The classification tree often shows better fit to training data but worse generalisation.
Thus, logistic regression is typically the more reliable predictive model.
5.0.2 Variable importance comparison
Both models usually highlight:
EFG
AST
STL / TRB
as key predictors.
However:
The tree also emphasises interactions, e.g., combinations of efficiency and defence.
The logistic model identifies predictors based on statistical significance and linear relationships.

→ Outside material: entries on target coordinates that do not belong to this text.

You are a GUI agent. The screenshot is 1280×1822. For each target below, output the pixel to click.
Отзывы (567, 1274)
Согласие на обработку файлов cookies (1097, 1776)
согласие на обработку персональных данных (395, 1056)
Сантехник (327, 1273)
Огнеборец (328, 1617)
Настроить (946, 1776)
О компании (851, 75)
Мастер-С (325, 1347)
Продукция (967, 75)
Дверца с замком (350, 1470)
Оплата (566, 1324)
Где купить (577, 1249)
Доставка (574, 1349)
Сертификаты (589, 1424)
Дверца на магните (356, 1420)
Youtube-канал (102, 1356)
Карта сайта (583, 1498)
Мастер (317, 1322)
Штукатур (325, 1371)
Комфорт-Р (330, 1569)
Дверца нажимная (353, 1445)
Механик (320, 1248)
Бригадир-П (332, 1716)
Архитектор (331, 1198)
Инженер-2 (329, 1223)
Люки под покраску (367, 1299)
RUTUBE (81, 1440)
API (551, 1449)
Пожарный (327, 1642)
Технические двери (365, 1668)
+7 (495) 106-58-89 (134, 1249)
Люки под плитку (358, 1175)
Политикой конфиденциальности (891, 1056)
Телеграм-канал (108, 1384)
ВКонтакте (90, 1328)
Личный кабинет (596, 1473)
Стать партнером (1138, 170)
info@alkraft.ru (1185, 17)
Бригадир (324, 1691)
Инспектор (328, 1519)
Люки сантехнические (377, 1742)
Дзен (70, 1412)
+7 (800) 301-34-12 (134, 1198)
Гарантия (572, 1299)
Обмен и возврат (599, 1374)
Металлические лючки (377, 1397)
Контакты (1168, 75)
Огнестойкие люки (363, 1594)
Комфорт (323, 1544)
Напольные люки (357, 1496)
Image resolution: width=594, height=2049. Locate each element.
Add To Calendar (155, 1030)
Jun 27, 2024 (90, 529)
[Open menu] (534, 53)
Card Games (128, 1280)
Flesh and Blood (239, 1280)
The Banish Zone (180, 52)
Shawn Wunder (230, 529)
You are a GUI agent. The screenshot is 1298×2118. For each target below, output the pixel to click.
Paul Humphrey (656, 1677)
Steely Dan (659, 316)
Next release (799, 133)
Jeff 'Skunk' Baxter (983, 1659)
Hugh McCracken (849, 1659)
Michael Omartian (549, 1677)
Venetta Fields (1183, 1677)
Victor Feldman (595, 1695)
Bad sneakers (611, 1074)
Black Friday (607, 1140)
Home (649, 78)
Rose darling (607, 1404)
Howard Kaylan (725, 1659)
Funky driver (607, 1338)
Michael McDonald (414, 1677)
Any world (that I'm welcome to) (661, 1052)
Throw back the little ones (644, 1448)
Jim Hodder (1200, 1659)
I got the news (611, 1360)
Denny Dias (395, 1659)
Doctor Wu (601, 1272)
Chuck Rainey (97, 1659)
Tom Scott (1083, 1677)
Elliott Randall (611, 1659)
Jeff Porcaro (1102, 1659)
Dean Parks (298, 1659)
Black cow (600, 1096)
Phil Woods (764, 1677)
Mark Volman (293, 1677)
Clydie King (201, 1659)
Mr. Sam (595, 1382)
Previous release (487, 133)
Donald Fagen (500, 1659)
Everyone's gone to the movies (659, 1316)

5.0.3 Model behaviour differences
The classification tree is easier to interpret visually and captures nonlinear patterns, but can overfit.
Logistic regression provides stable, statistically‑grounded estimates and clearer effect-size interpretations (odds ratios).
6 Conclusion
The classification analysis of NBA players from the 2017–18 season highlights several important insights into the performance attributes associated with ESPN Top‑50 status. Across both modelling approaches, shooting efficiency—particularly Effective Field Goal Percentage—emerges as the strongest predictor of elite player ranking. Assists, steals, and rebounding contributions also play consistent roles, reflecting the multifaceted nature of high‑impact performance in the modern NBA.
The classification tree provides an interpretable, rule‑based structure that identifies combinations of performance thresholds strongly associated with Top‑50 selection. However, its noticeably higher training accuracy compared to testing accuracy indicates a tendency toward overfitting. In contrast, the logistic regression model achieves more stable predictive performance across both datasets, suggesting better generalisation to unseen cases. Its statistically significant predictors—primarily efficiency and playmaking metrics—align with basketball performance theory and the variables highlighted by the tree structure.
Overall, while both models offer valuable perspectives, the logistic regression model proves more reliable for prediction. Both approaches confirm that top‑ranked NBA players tend to be highly efficient scorers who also contribute meaningfully as playmakers or defenders. These findings illustrate how statistical modelling can quantify expert assessments such as ESPN’s rankings, while also revealing the measurable performance factors underlying elite status.